Exercise goal:
Beginning with the very first line, please reproduce the entries exactly through the line containing "Exo-Adapter (629, 1382)".

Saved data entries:
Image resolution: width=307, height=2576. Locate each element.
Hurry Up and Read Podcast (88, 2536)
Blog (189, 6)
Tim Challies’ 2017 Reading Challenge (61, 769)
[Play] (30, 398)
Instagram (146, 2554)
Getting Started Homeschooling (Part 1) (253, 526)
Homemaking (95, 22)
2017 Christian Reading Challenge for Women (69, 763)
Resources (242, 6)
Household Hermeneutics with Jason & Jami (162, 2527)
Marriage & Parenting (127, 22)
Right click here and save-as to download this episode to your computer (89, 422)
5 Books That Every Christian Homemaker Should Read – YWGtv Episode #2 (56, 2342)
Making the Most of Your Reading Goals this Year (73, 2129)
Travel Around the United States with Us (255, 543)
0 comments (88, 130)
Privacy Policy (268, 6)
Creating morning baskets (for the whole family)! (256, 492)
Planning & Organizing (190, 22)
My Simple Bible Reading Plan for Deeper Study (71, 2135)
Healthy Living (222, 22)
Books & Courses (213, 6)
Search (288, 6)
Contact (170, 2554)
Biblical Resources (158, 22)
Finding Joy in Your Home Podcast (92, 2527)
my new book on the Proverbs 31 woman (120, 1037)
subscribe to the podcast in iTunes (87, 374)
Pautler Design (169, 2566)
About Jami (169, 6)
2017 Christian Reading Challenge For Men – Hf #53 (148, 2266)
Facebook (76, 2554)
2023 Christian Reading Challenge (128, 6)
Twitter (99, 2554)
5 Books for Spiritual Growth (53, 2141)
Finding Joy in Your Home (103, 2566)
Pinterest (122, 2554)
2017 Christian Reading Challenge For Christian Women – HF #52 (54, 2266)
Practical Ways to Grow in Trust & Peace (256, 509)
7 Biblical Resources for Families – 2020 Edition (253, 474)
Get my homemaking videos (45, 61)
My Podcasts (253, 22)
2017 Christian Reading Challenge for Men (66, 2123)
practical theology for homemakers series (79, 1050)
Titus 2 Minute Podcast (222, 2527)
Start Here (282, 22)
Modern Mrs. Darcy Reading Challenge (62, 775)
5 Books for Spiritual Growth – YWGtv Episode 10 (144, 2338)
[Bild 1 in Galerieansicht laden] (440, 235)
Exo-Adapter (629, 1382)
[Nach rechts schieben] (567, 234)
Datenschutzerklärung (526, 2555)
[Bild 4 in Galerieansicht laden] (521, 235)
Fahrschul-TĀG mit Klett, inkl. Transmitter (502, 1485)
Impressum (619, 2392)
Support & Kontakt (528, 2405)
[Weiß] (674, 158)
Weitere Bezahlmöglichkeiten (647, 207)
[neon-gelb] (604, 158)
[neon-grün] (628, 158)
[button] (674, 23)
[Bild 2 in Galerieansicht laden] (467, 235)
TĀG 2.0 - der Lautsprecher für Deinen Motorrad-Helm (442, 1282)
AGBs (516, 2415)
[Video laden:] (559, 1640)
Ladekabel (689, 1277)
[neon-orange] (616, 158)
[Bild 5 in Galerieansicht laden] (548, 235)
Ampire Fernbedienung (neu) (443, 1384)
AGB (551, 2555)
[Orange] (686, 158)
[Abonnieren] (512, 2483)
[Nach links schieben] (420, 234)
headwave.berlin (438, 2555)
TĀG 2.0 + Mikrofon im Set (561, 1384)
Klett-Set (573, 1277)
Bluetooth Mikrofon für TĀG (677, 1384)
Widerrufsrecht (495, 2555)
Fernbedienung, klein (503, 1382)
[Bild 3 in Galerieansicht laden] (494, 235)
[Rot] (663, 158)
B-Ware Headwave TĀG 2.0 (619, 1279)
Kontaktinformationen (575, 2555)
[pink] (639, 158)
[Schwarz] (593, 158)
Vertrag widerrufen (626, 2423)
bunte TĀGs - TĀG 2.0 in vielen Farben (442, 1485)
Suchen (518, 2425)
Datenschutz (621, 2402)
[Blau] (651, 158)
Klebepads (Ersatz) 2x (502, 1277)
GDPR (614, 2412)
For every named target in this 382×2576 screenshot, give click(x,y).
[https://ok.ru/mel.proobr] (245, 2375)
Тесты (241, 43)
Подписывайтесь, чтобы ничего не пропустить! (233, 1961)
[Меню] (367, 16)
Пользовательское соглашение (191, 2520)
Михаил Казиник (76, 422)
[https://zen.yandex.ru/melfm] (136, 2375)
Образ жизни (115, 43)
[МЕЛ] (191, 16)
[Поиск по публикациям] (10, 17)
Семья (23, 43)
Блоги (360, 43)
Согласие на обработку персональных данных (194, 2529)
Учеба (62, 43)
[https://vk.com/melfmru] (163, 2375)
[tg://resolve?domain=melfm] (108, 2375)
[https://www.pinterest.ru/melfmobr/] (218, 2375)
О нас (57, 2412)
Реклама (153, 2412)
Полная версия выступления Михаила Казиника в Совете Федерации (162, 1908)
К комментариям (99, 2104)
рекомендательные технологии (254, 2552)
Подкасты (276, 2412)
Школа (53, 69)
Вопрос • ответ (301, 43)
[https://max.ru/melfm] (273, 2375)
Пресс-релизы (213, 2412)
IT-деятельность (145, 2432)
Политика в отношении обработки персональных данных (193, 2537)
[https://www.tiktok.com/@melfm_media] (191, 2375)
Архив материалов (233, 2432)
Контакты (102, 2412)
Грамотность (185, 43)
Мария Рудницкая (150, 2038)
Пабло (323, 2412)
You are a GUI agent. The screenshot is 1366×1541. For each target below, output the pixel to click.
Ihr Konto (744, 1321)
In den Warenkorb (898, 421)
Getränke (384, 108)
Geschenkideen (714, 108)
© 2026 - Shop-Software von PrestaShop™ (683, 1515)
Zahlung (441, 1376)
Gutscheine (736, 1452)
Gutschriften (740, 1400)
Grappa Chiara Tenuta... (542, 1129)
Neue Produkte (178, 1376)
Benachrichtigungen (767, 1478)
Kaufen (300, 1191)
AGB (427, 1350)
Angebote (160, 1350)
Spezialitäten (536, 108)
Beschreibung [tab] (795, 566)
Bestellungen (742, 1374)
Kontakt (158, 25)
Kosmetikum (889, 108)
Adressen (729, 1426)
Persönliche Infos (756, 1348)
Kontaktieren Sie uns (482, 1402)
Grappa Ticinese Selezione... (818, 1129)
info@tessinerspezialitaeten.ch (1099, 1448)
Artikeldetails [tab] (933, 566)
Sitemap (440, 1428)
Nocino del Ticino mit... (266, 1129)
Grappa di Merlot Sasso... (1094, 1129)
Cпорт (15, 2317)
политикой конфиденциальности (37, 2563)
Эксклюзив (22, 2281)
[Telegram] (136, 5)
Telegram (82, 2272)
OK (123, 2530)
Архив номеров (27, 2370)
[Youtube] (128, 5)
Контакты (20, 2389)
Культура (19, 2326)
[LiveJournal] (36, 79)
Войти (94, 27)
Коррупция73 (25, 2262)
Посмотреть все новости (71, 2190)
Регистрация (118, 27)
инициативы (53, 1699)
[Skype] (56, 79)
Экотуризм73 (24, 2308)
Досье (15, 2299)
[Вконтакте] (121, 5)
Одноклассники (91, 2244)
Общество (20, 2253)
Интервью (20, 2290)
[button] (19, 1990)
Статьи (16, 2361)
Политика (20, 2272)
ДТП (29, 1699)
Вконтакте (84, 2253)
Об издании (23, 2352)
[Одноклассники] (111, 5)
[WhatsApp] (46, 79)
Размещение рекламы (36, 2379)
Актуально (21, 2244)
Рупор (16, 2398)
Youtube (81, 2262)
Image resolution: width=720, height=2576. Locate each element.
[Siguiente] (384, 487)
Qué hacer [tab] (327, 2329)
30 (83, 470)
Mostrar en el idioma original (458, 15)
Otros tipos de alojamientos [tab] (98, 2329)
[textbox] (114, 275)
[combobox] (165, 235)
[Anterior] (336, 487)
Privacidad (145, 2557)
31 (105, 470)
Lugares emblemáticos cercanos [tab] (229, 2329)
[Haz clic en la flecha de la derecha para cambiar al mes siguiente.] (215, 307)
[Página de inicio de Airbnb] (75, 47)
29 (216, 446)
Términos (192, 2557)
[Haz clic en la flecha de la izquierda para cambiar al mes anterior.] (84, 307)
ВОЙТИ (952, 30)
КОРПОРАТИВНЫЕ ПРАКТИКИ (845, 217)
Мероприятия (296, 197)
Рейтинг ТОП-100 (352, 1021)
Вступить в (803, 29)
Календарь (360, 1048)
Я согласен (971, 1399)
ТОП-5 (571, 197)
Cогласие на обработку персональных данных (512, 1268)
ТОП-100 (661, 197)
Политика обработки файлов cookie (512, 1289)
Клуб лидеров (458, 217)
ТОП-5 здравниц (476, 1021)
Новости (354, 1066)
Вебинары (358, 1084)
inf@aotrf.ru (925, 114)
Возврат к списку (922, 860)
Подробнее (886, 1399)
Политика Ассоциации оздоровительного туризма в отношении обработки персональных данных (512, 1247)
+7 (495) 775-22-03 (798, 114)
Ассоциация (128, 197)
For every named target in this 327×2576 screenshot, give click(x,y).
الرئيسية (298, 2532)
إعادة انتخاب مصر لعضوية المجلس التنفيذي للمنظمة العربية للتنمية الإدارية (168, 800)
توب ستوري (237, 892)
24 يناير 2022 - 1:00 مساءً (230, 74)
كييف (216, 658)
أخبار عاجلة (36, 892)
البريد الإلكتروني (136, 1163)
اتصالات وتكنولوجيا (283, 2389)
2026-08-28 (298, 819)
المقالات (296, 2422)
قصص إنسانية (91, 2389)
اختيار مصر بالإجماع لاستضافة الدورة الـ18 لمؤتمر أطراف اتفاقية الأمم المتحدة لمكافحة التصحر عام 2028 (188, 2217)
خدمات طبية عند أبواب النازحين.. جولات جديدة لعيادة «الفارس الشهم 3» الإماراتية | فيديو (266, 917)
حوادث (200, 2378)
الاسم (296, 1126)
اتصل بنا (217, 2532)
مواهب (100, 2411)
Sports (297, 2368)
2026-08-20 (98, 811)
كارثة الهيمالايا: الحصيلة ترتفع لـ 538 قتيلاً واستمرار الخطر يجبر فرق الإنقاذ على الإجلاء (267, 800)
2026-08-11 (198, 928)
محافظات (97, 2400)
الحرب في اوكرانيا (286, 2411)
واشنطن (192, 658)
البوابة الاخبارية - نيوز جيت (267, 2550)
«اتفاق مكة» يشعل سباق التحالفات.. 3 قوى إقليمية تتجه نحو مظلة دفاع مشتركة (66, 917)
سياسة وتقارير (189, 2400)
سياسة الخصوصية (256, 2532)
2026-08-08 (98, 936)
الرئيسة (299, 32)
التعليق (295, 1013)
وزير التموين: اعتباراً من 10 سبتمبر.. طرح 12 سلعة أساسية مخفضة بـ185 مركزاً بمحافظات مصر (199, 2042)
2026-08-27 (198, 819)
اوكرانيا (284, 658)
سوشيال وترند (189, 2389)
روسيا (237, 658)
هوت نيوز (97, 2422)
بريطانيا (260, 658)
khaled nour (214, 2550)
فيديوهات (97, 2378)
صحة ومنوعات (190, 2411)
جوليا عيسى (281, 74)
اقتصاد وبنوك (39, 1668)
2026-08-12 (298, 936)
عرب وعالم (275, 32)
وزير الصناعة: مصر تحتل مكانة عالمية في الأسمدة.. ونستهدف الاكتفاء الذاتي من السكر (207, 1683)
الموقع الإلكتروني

Task result:
Image resolution: width=307, height=2576. Locate each element.
Hurry Up and Read Podcast (88, 2536)
Blog (189, 6)
Tim Challies’ 2017 Reading Challenge (61, 769)
[Play] (30, 398)
Instagram (146, 2554)
Getting Started Homeschooling (Part 1) (253, 526)
Homemaking (95, 22)
2017 Christian Reading Challenge for Women (69, 763)
Resources (242, 6)
Household Hermeneutics with Jason & Jami (162, 2527)
Marriage & Parenting (127, 22)
Right click here and save-as to download this episode to your computer (89, 422)
5 Books That Every Christian Homemaker Should Read – YWGtv Episode #2 (56, 2342)
Making the Most of Your Reading Goals this Year (73, 2129)
Travel Around the United States with Us (255, 543)
0 comments (88, 130)
Privacy Policy (268, 6)
Creating morning baskets (for the whole family)! (256, 492)
Planning & Organizing (190, 22)
My Simple Bible Reading Plan for Deeper Study (71, 2135)
Healthy Living (222, 22)
Books & Courses (213, 6)
Search (288, 6)
Contact (170, 2554)
Biblical Resources (158, 22)
Finding Joy in Your Home Podcast (92, 2527)
my new book on the Proverbs 31 woman (120, 1037)
subscribe to the podcast in iTunes (87, 374)
Pautler Design (169, 2566)
About Jami (169, 6)
2017 Christian Reading Challenge For Men – Hf #53 (148, 2266)
Facebook (76, 2554)
2023 Christian Reading Challenge (128, 6)
Twitter (99, 2554)
5 Books for Spiritual Growth (53, 2141)
Finding Joy in Your Home (103, 2566)
Pinterest (122, 2554)
2017 Christian Reading Challenge For Christian Women – HF #52 (54, 2266)
Practical Ways to Grow in Trust & Peace (256, 509)
7 Biblical Resources for Families – 2020 Edition (253, 474)
Get my homemaking videos (45, 61)
My Podcasts (253, 22)
2017 Christian Reading Challenge for Men (66, 2123)
practical theology for homemakers series (79, 1050)
Titus 2 Minute Podcast (222, 2527)
Start Here (282, 22)
Modern Mrs. Darcy Reading Challenge (62, 775)
5 Books for Spiritual Growth – YWGtv Episode 10 (144, 2338)
[Bild 1 in Galerieansicht laden] (440, 235)
Exo-Adapter (629, 1382)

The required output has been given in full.